I thank the senator for his question. As I've said publicly, we have requested dialogue and I have requested dialogue and discussions with my counterpart. We have not secured said meeting as yet. I would hope that that would be forthcoming. Nonetheless, the government is pursuing all possible avenues in support of assisting our barley producers and beef producers in relation to maintaining their market access to China. China has made clear, both publicly and privately, that these are technical matters of trade dispute that date back variously some 12 to 18 months in terms of issues with those particular businesses or sectors.
To take Senator Watt's question in the interjection there: I'm happy to say, in relation to barley, that it's an 18 month process, an antidumping investigation, that has always had a deadline of 19 May in terms of the determination of that. So why now? Well, if you'd actually followed the process you would understand very clearly that it was instigated some time ago. The deadline that is there is one that has been in place. We are working with the Australian barley industry to make sure we put a response in to the draft determination that is as compelling as possible, that is based on the economic evidence that Australia's barley producers, like all of our grain growers, are some of the most productive and efficient in the world. They do not receive trade distorting or market distorting subsidies. They do not dump product below production cost on global markets anywhere in the world. They simply produce at great volume, when the climate allows, and at high quality and with efficient prices and competitive prices, because of their skill and expertise.
The Dinmore meatworks in Ipswich in Queensland is the largest beef processing plant in the Southern Hemisphere. The plant is one of the region's largest employers, with more than 2,000 local workers relying on it for their livelihoods. Can the minister assure the Senate and workers at facilities like Dinmore that the government has dedicated to this issue the level of attention and resources it demands?
Yes, I can assure those workers. In relation to the four abattoirs that have had their permits to export to China suspended, those suspensions have been as a result—according to Chinese authorities—of irregularities or discrepancies in relation to labelling standards and the like against customs and quarantine matters. We are now working intensively with those processors to make sure that the evidence is provided back as to how they have rectified any of those discrepancies and how they have put in place effective processes and procedures to make sure that they are not repeated again in the future. I would note that, in 2017, there were around six meatworks that faced a similar process as a result of actions by Chinese authorities. Those issues took some time to rectify, but rectified they were. And we will work as quickly and expeditiously as we can to see these are rectified as well.

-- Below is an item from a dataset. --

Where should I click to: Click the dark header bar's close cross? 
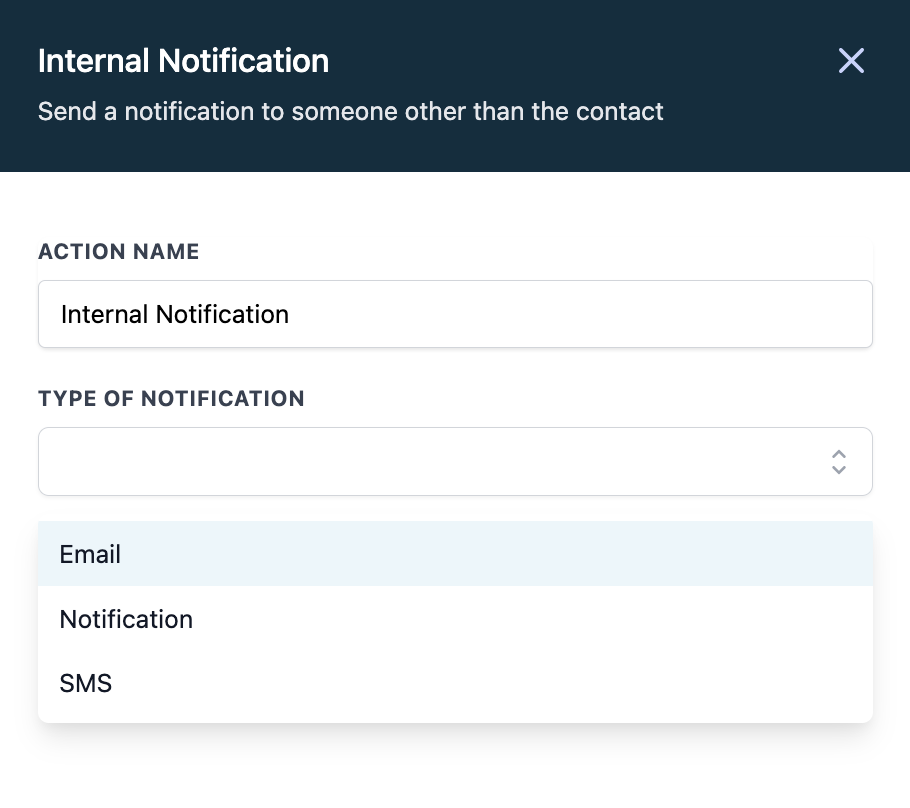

What is the government doing to assist Australian exporters impacted by recent trade restrictions announced by China and protect the thousands of jobs currently at risk at places like Dinmore meatworks in Ipswich?

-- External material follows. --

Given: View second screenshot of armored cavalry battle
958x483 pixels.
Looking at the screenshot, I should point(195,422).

Obviously, just in relation to our barley industry and those four meat processors, I've outlined the types of steps that we're taking with those sectors to be able to respond to Chinese authorities in a thoughtful way, based on the evidence, that demonstrates that, as I say, Australia's barley producers operate in the most competitive of ways and in no way are subsidised by government to dump product into other markets. In the case of our meat producers, they produce high quality, high value product. They of course need to abide by the customs and quarantine requirements of any market to which they export, and, where there have been any discrepancies, we want to make sure, to uphold the standards and reputation of all of Australia's meat industry, that they have policies and procedures in place to be able to meet the standards and expectations of the markets to which they export.
More generally, as I've told the Senate many times, we continue to open new market access opportunities for many businesses, such as the ones with Indonesia that will come into effect on 5 July.